The FDA granted approval on February 22, 2023, following a Biologics License Application submitted by Sanofi. The agency assigned Breakthrough Therapy and Fast Track designations during review, recognizing the unmet need for longer-acting factor VIII products.
The approval covered three indications: routine prophylaxis to prevent bleeding episodes, on-demand treatment for acute bleeding, and perioperative management for surgical procedures. The label specifies use in adults and children with Hemophilia A.
What Did the XTEND-1 Trial Show?
The Phase 3 XTEND-1 trial (NCT04161495) provided primary efficacy data. This open-label study enrolled patients aged 12 years and older with severe Hemophilia A. Participants received once-weekly Altuviiio prophylaxis.

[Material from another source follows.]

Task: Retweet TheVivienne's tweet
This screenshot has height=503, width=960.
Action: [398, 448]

Results showed a mean annualized bleeding rate (ABR) of 0.70 (95% CI: 0.5-1.0) with a median of 0.0. This represented a 77% reduction compared to prior factor VIII prophylaxis. The trial completed enrollment in February 2022.

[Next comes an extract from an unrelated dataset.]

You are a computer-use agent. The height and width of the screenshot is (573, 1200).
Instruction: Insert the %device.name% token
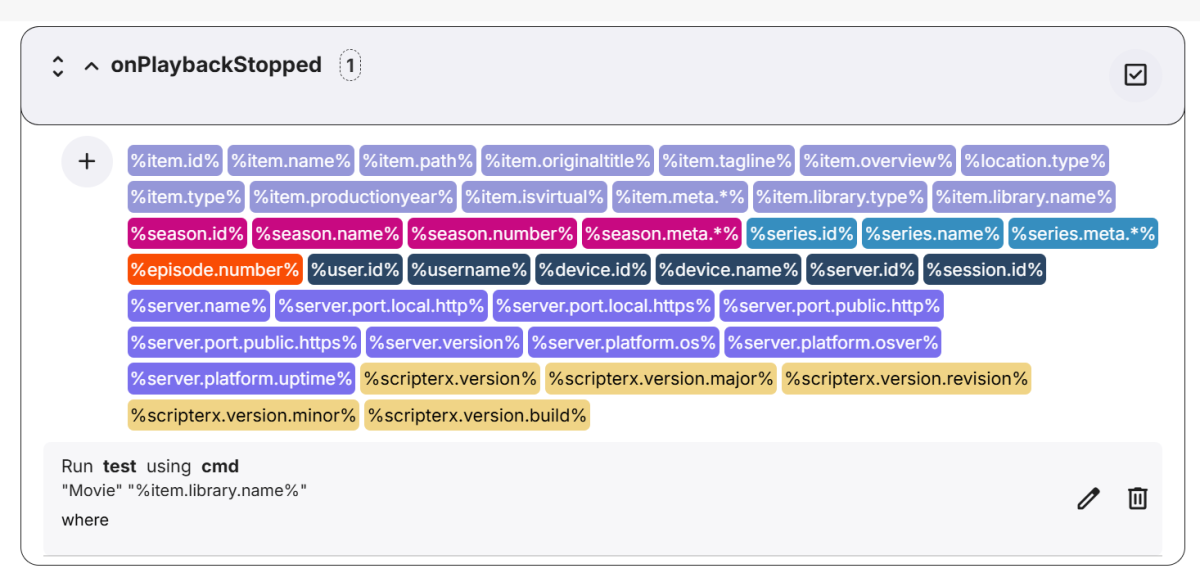(x=728, y=269)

| Outcome Measure | Result |
|---|---|
| Mean Annualized Bleeding Rate | 0.70 (95% CI: 0.5-1.0) |
| Median Annualized Bleeding Rate | 0.0 |
| Reduction vs Prior Prophylaxis | 77% |
| Trial Status | Completed February 2022 |
How Does Altuviiio Compare to Other Therapies?
Standard recombinant factor VIII therapies require prophylactic dosing 2-3 times per week. Altuviiio's extended half-life enables once-weekly dosing. Sanofi reported this dosing schedule may improve patient adherence and quality of life.
The therapy competes in the extended half-life factor VIII market. Its Fc-VWF-XTEN fusion technology differentiates it from other long-acting products. The Hemophilia A treatment market includes several options, but Altuviiio's weekly dosing interval offers a specific advantage for eligible patients.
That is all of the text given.